PI3K/AKT and SHH singling pathway contribute to metastasis relapsed during gene evolution in human Oligodendroglioma

Abstract Background: Oligodendroglioma shows a relatively better prognosis, responds well to radiotherapy and chemotherapy, and rarely progress to a very aggressive tumor. Little is known about the evolution of genetic and epigenetic changes that occur in the progression of oligodendroglioma. Methods: We evaluated gene evolution changes in progressive relapsed oligodendroglioma based on deep whole-genome-sequencing data(ctDNA). We analyzed longitudinal genomic and molecular data from 6 patients under therapy.
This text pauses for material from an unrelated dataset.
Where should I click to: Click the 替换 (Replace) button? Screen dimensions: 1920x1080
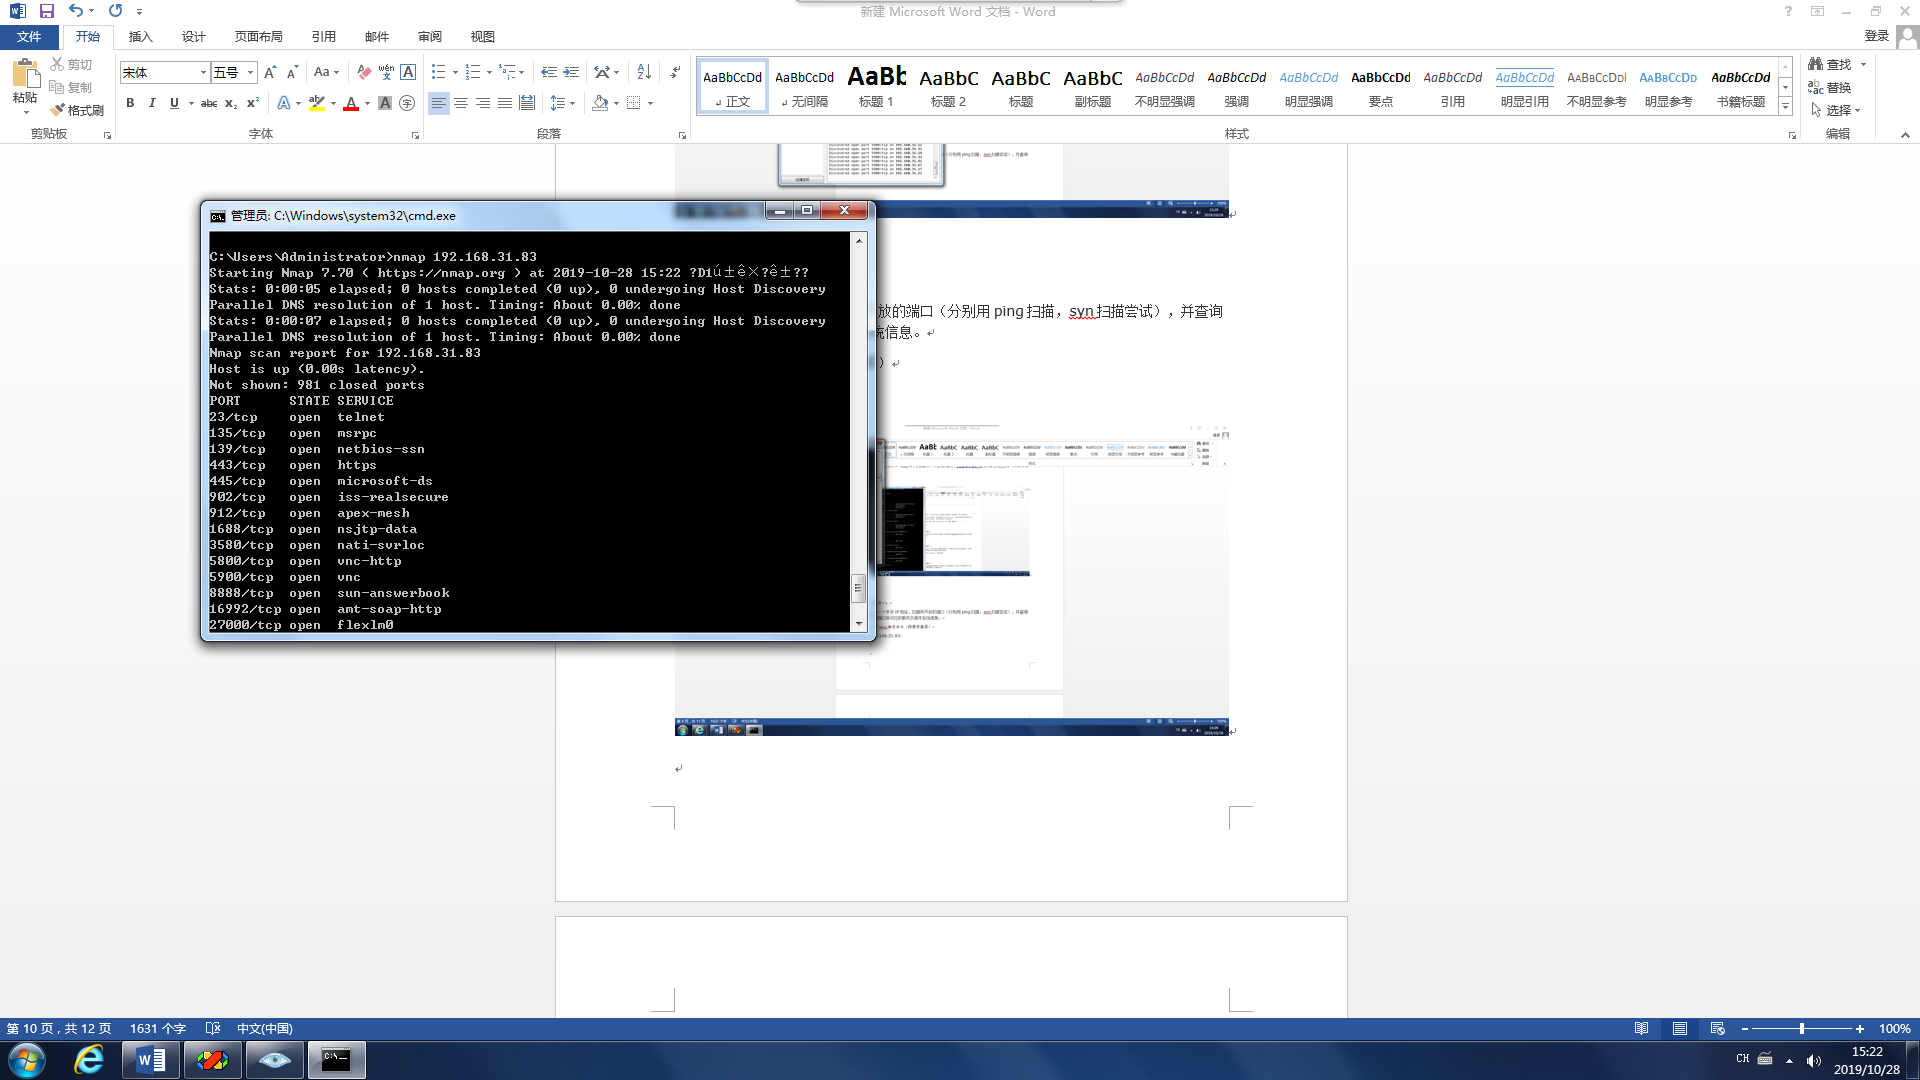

Multiple metastasis recurrence occurred in 5 cases.Results: Whole-exome sequencing demonstrated that the rate of shared mutation between the primary tumors and recurrent tumors or TISF was relatively low. In two cases, even well-known presumptive major driver mutations of CIC and FUBP1 that were detected in primary tumors were not detected at relapsed TISF. Among them, 2 cases converted into IDH1 wild state in the process of gene evolution under stress treatment, indicating that the cell phenotype and genetic characteristics of oligodendroglioma will change in the process of tumor evolution, and metastasis relapsed is a later event. Two patients underwent long-term chemotherapy before operation, we find that recurrence tumors harbor mutations in PI3K/AKT and sonic hedgehog(SHH) singling pathways. One case showed hypermutation when it recurred, with a clear mutational signature, lead to the rapid progress of the tumor. Conclusions: Oligodendroglioma has great spatial and temporal heterogeneity during gene evolution, lead to the rapid progress of the tumor. Metastasis relapsed is a later event during oligodendroglioma progression. PI3K/AKT and SHH signaling pathway plays an important role in promoting tumor metastasis and drug resistance during the relapsed of oligodendrocytes. Cell phenotype and genetic characteristics of oligodendroglioma will also change in the process of tumor evolution, tendency to increase the malignant degree of the tumor. Trial registration: The report was retrospectively registered in Zhengzhou University People’s Hospital, and the registration number is 2122432055 and date of registration should be in March, 2021.